The beauty and power of words part 5: Picking the right words

When I say, “words change lives,” I don’t only mean it in a JFK/Obama style speech that changes your outlook on life. I’m thinking of a more basic everyday usage of words that will have an impact in a way that no one could imagine. There’s a line in the Sonic Youth song, Tunic (Song for Karen), that hits hard every time I hear it. The song is written from the point of view of Karen Carpenter in heaven. It’s her talking to her friends and family from the other side.

Hey mom! Look I'm up here, I finally made it.

I'm playing the drums again too.

Don't be sad, the band doesn't sound half bad.

And I remember mom, what you said

You said, honey, you look so under-fed.

For those that don’t know, Karen Carpenter died of a heart condition that was believed to be a result of years of anorexia. “You look so under-fed” can mean just that and only that. Stick those words in a song and let that context shape the meaning and the words mean something else entirely. That’s how it goes in literature. But something recently came to mind, an example of using the wrong words, or more accurately, the wrong pronunciation, and the results being life changing.

As is well documented, by myself and well evidenced in all my school reports, I was not a very good secondary school student. This carried over into sixth form college. Surprisingly, after my GCSE retakes the college let me do one A-Level. It didn’t go well. I actually was excited about the idea of Sociology long before anyone in my year knew what it was. That seemed to make my failure at the subject even worse. I wasn’t inspired by my Sociology teachers but I really did like the subject and still do. I’m still proud of my brain retaining enough of what I’d learned at the age of sixteen to be able to come up with this bit of smart-arsery in recent years:

Teenage student: I’d like to know about Sociology.

Adult me advising student: What would you like to know?

Teenage student: Everything.

Adult me advising student: What? Everything? Would you like me to start with Durkheim, Weber and Marx?

And the student went, “Uh?” And no one in a five-mile radius was impressed with my wit or my ability to remember the names of the three founding fathers of Sociology.

The path back to educational respectability involved dealing with the mess of my secondary schooling and a large part of that was trying to prove to myself and everyone else around me that I wasn’t a fuck-up. I think some of my teachers were always pulling for me and they knew I wasn’t stupid. But at that stage of my life they couldn’t help me and I couldn’t help me either. I didn’t want to learn and they didn’t know how to teach me and that is what probably made my school life feel antagonistic on so many levels.
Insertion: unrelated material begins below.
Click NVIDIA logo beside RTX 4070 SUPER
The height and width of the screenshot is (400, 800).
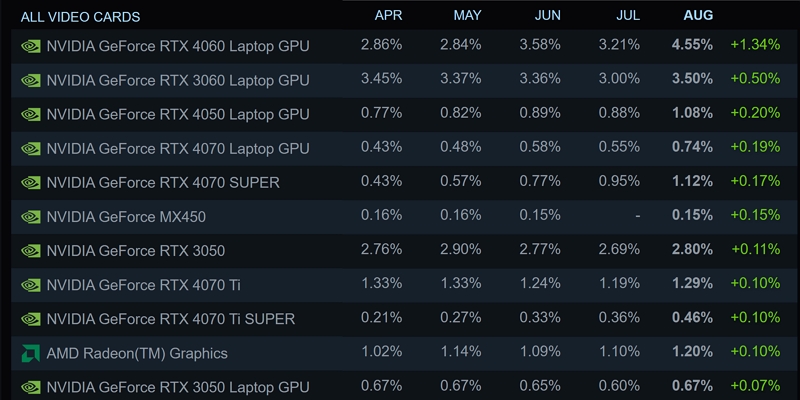pyautogui.click(x=30, y=182)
Mr Lizard didn’t help make matters any better.  Obviously, his name wasn’t Mr Lizard. He was Mr Wilson. For a moment I felt the urge to get descriptive there, before remembering that that’s not my forte. The man looked like a lizard. He was a very peculiar sort. We can leave it at that. Clearly, when you’re calling your Sociology teacher Mr Lizard behind his back then that relationship isn’t great. But the antagonistism ran both ways. What I really want to say, as teen me might want to say, is, “He started it.” From day one he would mispronounce my name, seemingly intentionally. He’d make a mess of it, stressing the second half of the name, almost exaggerating it. In a school playground setting, that at the age of sixteen, we were not so far removed from, intentionally getting your name wrong or rhyming your name or mispronouncing it in any way was a common way to wind up your classmates.

In a modern world where communicating using text is the norm, I think everyone has fun with spotting typos. There’s always that Atomic Typo out there, where one wrong word changes the whole meaning of a sentence. It can happen to anyone and it’s not a measure of intelligence. Apparently, particularly if typing in a hurry, your brain will use a similar word to the one you were supposed to use and it often goes for the one you use more often. If you write about writing a lot you’re more likely to type “write” rather than “right,” even when you clearly know the difference. It’s a case of your brain being on automatic pilot.
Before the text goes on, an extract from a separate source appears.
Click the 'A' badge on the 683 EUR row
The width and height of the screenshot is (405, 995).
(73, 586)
Word usage, or word miss-usage, effects how we perceive people. There’s always someone out there, maybe you haven’t met them yet, who says Pacifically when you know they mean specifically. I’m one of those that needs to take a pause before daring to utter phenomenon. I have a friend who always trips over the word insomnia. Which is not fair considering that she’s an insomniac.

If I was writing the character of Lizard Wilson I’d have to focus on how he’d get my name wrong every time. It would be a hook for the character to hang his hat on. It would tell you all you need to know about the relationship between Mr Lizard and young Mr Chiz-Holm. Chiz-Holm with a hard “H,” drawn out “L” and a hum of “Mmmm” at the end. The very idea of calling your students “Mr Anything” or “Miss That” seems buried in some sort of Dickensian sentiment. And in the story, as I tell it, as I would write it, there is no suggestion that he might be getting it unknowingly wrong. It’s only decades later that it even occurred to me that he actually thought he was pronouncing my name correctly.

There is no way to pronounce my name that would have made sixteen year old me straighten up and fly right. There is however, miss-pronunciation that changes the narratives in life.